Millionen Chileninnen und Chilenen forderten ab Oktober 2019 in wochenlangen Protesten einen Ausbau staatlicher Sozial-, Bildungs- und Gesundheitssysteme, ein Ende der während der Diktatur verankerten neoliberalen Wirtschaftspolitik und eine neue Verfassung. Im November 2019 einigte sich eine Mehrheit der Parteien auf einen verfassungsgebenden Prozess – mit dabei: der damalige Parlamentarier und heutige Präsident Gabriel Boric.

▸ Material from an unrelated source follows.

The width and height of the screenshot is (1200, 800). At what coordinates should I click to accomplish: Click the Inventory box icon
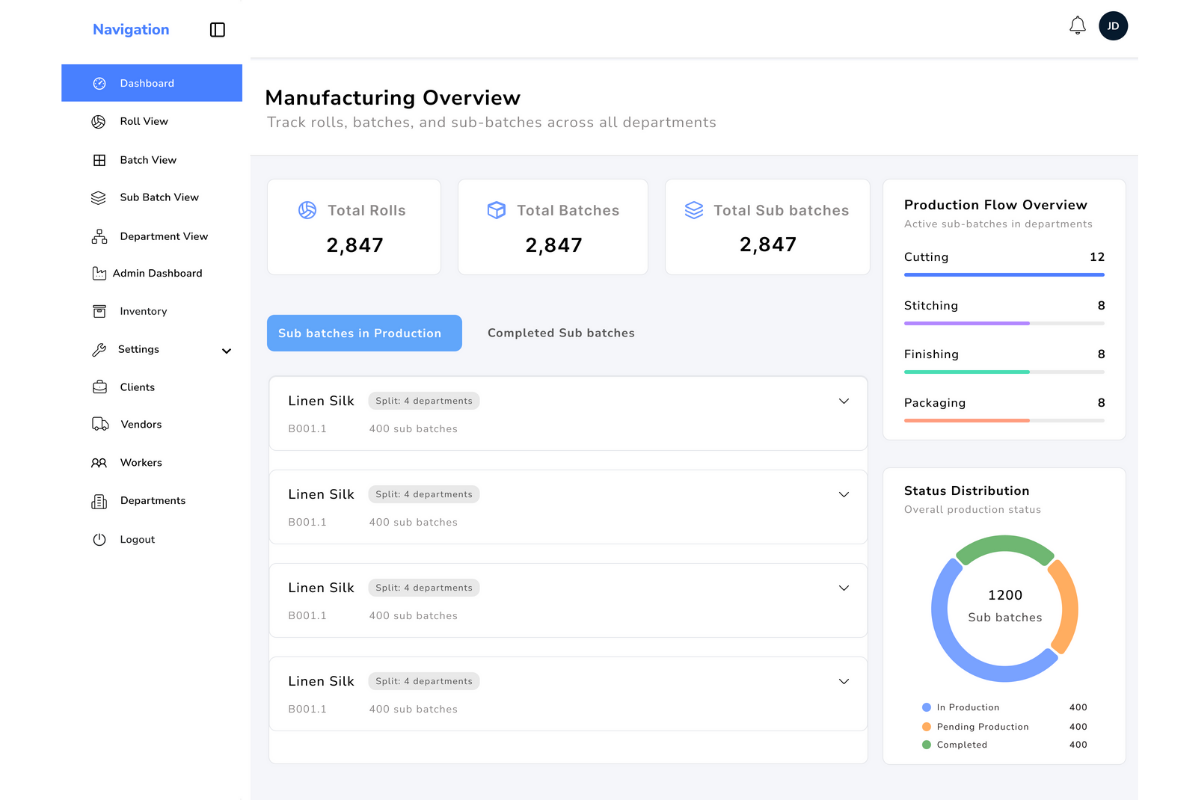point(99,312)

„Wir wollten damals eine Verfassung schreiben, die nicht nur strukturelle Veränderungen herbeigeführt, sondern auch historisch ausgeschlossenen Gruppen erstmals eine Stimme gegeben hätte“, erläutert die Aktivistin Schonhaut, beispielsweise in Bezug auf die indigene Bevölkerung. Doch eine Mehrheit der Chileninnen und Chilenen lehnte den Verfassungsentwurf am 4. September 2022 an der Urne ab, weil er ihnen zu weit ging. Es wurde eine zweiter verfassungsgebender Prozess angestoßen. Im dafür gewählten Verfassungsrat besaßen die rechten und rechtsextremen Kräfte eine Zweidrittelmehrheit.

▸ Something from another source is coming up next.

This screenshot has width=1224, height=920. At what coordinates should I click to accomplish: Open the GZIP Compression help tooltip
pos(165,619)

Zwischen dem ersten und zweiten verfassungsgebenden Prozess tat sich auch ein Generationenbruch auf. Laut dem Umfrageinstitut Cadem nahm eine Mehrheit der unter 34-Jährigen an den Protesten von 2019 teil, unterstützte den ersten Verfassungsentwurf und lehnte mit überdurchschnittlicher Mehrheit den zweiten ab. Dagegen ist vor allem jene Generation, die während der Militärdiktatur und in den ersten Jahren der Demokratie aufwuchs, konservativer eingestellt. Cadem zufolge wäre einzig bei Menschen im Alter zwischen 34 und 54 der zweite Verfassungsentwurf mehrheitsfähig gewesen.

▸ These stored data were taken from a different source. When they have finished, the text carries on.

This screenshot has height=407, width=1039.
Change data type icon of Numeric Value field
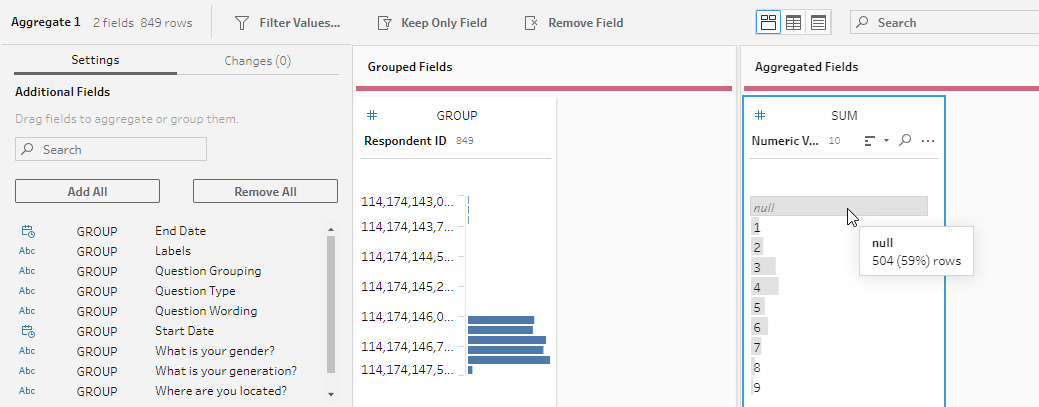pyautogui.click(x=760, y=115)
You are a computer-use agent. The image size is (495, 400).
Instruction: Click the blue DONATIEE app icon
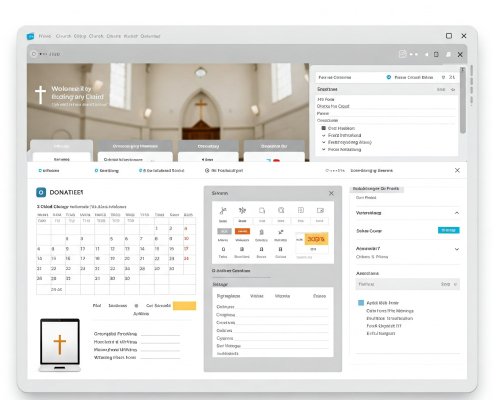41,192
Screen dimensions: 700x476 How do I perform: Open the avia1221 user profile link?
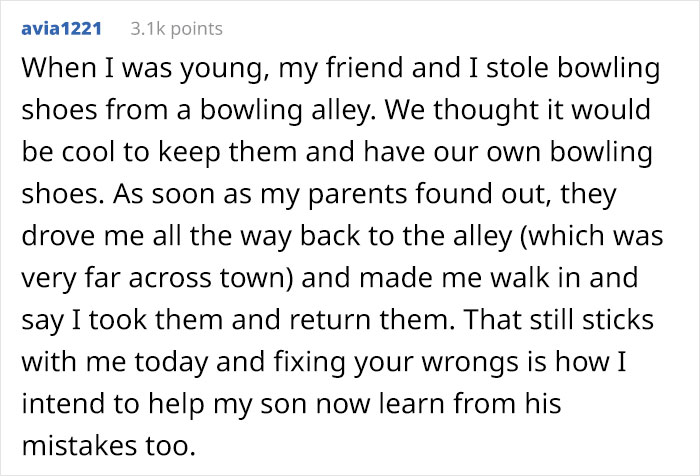coord(62,29)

Der Lehrer Hidalgo hofft derweil auf ein erneutes Erstarken der sozialen Organisationen, damit diese Druck ausüben können. Denn von der Regierung erhoffe er sich wenig. Diese habe ohnehin keine Mehrheit im Kongress „und hat sich in ihrer Rolle als Garant für Stabilität und des Status quo gut zurechtgefunden“, sagt er etwas enttäuscht.